**INSTRUCTIONS TO FOLLOW:**
Starting at the line that contains "The width and" and ending at the end of the entries, repeat those lines with "tile" swapped for "icon" and nothing else changed. Leave out the pictures.

**TASK DATA:**

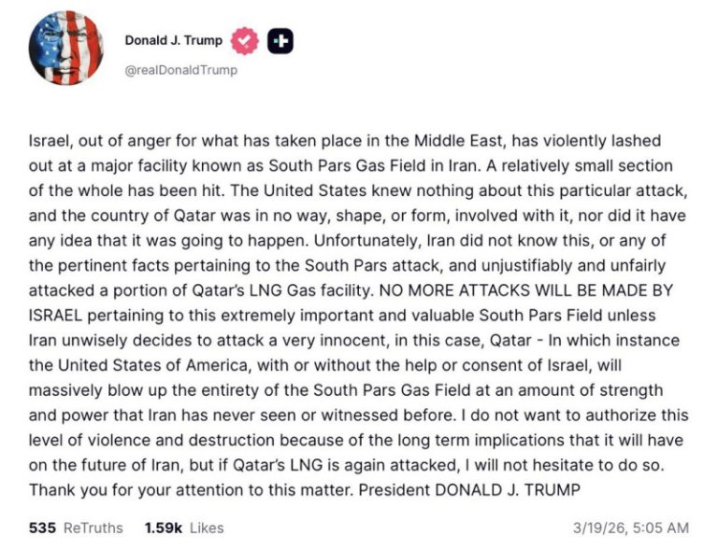View the 1.59k Likes count
The height and width of the screenshot is (549, 718).
162,528
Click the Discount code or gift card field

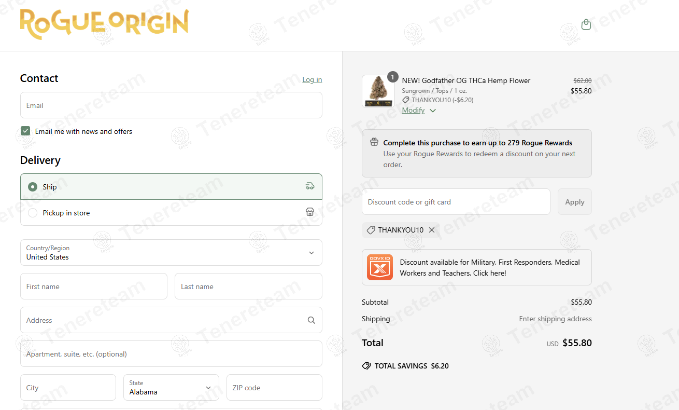(456, 202)
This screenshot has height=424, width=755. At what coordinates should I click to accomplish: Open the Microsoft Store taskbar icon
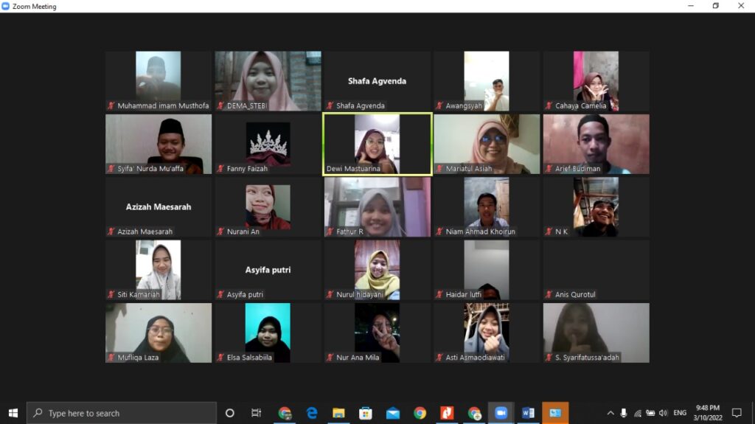[366, 413]

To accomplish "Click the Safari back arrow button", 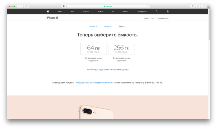I will pos(18,6).
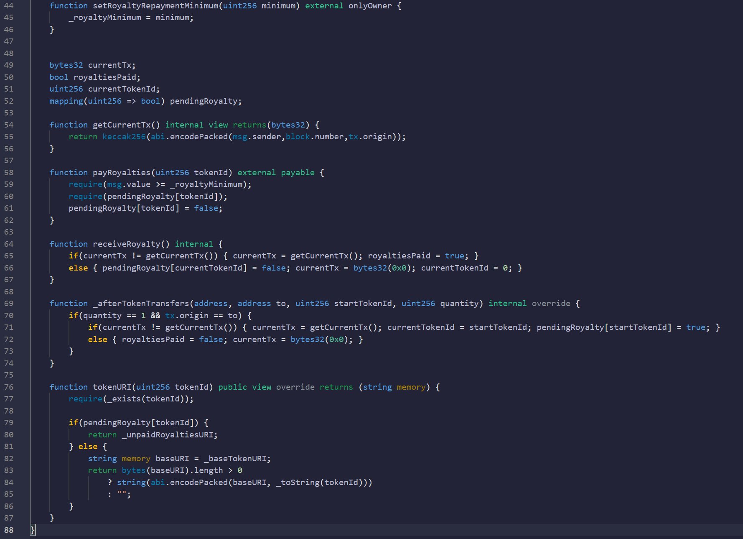The height and width of the screenshot is (539, 743).
Task: Click line number 58 in the gutter
Action: pyautogui.click(x=9, y=172)
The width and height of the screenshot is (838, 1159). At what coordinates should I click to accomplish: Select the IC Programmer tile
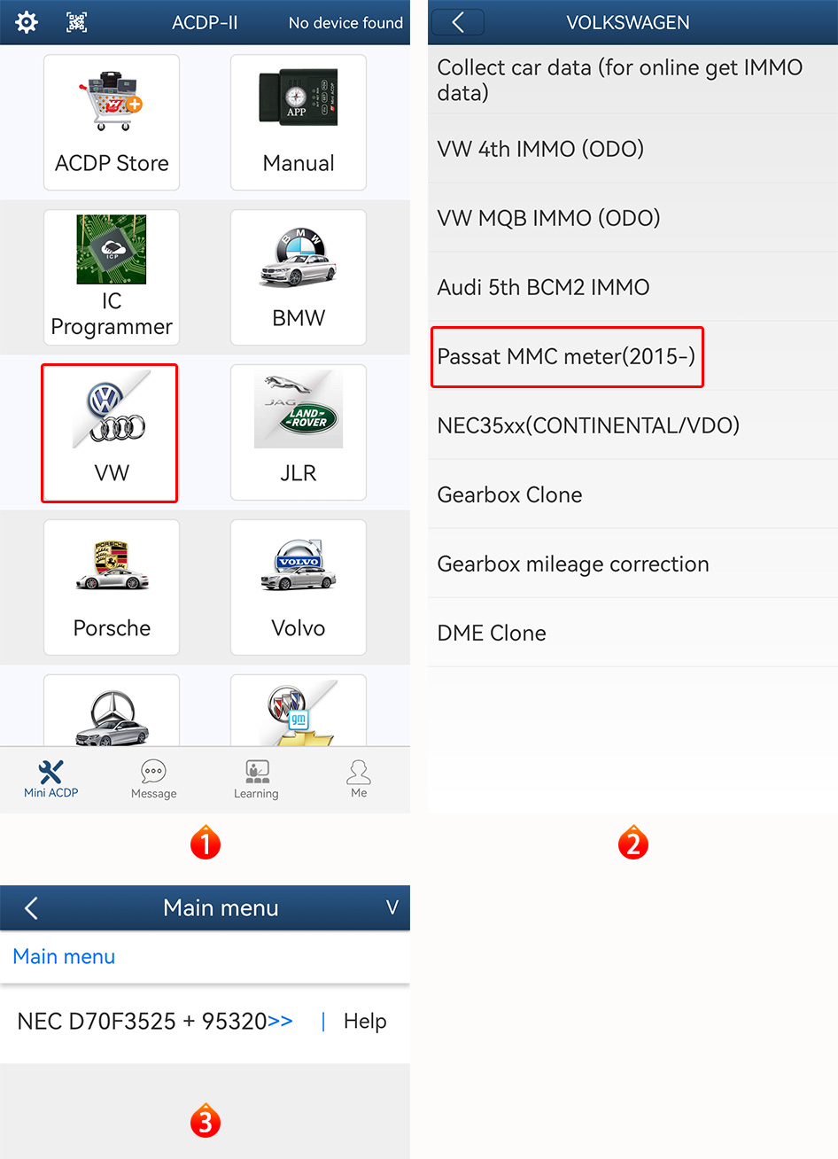pos(112,277)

**RESPONSE FOR THIS EXERCISE:**
The width and height of the screenshot is (838, 1159). At what coordinates should I click to accomplish: Select the IC Programmer icon
pos(112,277)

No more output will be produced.